Gaja est célèbre en histoire médiévale, connue notamment par l'assassinat des inquisiteurs à Avignonet en mai 1242. Venus de Montségur, les chevaliers faydits, dépossédés et exilés, sous la conduite de Pierre Roger de Mirepoix, ont couché dans une force (maison fortifiée) de la forêt de Gaja. Des habitants du castrum (village) renforcent la troupe et participent au massacre. Après cette tragédie, l'église et le Roi s'emparent de Montségur en 1244.

Le clocher de Plaigne

Vue aérienne de Belpech
Au Sud-Est de Belpech, Plaigne, une petite commune, vaut le détour notamment pour découvrir le clocher mur peigne de son église fortifiée. À l'intérieur, un très beau bas-relief gallo-romain en marbre et trois cloches du XVIème siècle. Dans la plaine, une ancienne commanderie d'Hospitaliers. Si l'on continue vers l'est, sur la commune de Lafage, il faut voir la très belle chapelle des Cazazils dans son cadre de verdure, avec un autre clocher peigne. Une autre commanderie d'Hospitaliers se dresse au Py avec des bâtiments imposants et un chrisme sur un linteau.

Le clocher de Molandier

À l'ouest de Belpech, nous découvrons Molandier, modeste village avec une belle église, un clocher pignon triangulaire et ses onze baies campanaires.
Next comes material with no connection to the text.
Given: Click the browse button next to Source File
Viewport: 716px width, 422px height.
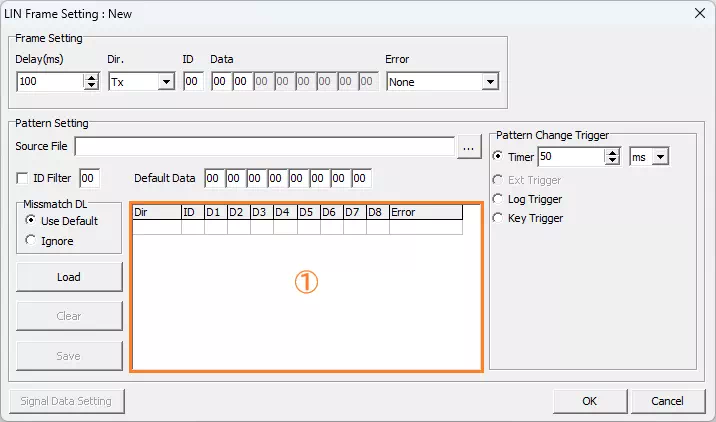Looking at the screenshot, I should [x=470, y=148].
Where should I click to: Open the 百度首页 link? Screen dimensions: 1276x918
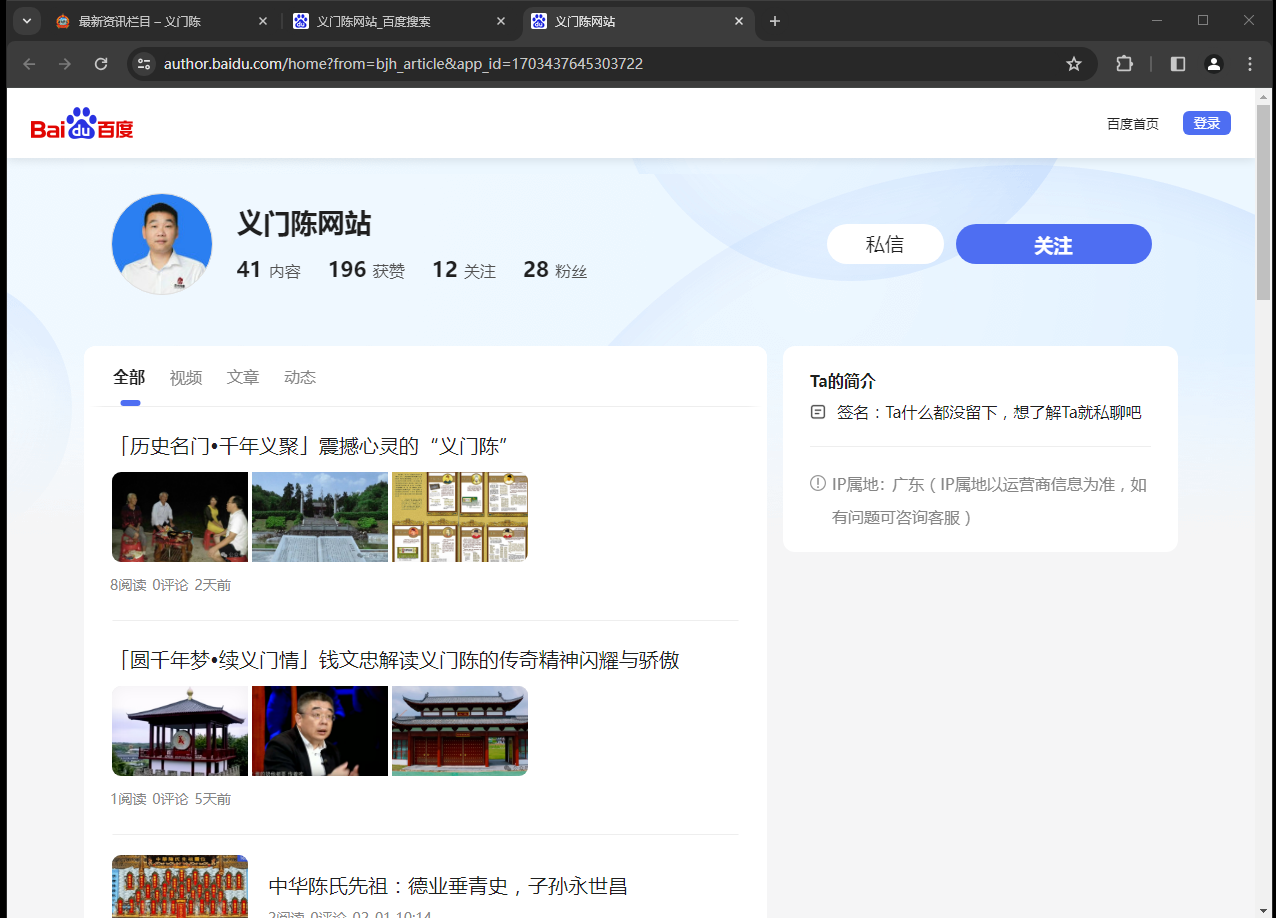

Molandier est une bastide, c'est-à-dire un village créé de toutes pièces dans une nature vierge, selon un plan d'urbanisme préalable, avec des rues biens droites, une place (importante à Molandier, pour le marché aux moutons) et des murailles. Ces bastides sont nombreuses en Lauragais, une douzaine. Elles permettent au Roi, après annexion du comte de Toulouse, de mieux contrôler les populations de ce Lauragais cathare.

Des moutons de race lauragaise

C'est à Lafage, en 1992, que j'ai rencontré, au beau milieu de la route, un troupeau de moutons de race lauragaise, avec un berger très sympathique qui m'a décrit très longuement cette race spécifique du Lauragais. Aujourd'hui disparue, elle a fusionné avec la race de Lacaune. Il s'agit de moutons sans corne, de grande taille, au fort squelette. Ceux-ci ont peu de viande, peu de lait, et sont très rustiques, à l'instar des chèvres. Ils se nourrissent de ronces et de mauvaises herbes.

La Piège est demeurée une micro région très belle, sauvage, un peu insolite dans ce Lauragais couvert de blé et de tournesol. Que de belles balades à faire du côté de Gaja et, en glissant légèrement vers l'est, allons découvrir la mystérieuse église romane de Cazalrenoux.


Jean ODOL

 

(*) Belpech, Cahuzac, Lafage, Mayreville, Molandier, Pech Luna, Pécharic et le Py, Peyrefitte sur l'Hers, Plaigne, Saint Amans, Saint Sernin et enfin Villautou.

Voussures : arcs élementaires, au-dessus de la porte du portail roman.

Ressaut : partie d'un mur qui fait saillie sur la ligne générale de la maçonnerie.

Ebrasement : dans une fenêtre romane, depuis la nef, l'ouverture vers l'extérieur est plus petite que vers l'intérieur.

Faydits : épithète, signifie dépossédés de leurs biens et exilés ; les seigneurs possédant la terre en Lauragais sont chassés par les Croisés et quittent leurs châteaux : ils sont faydits.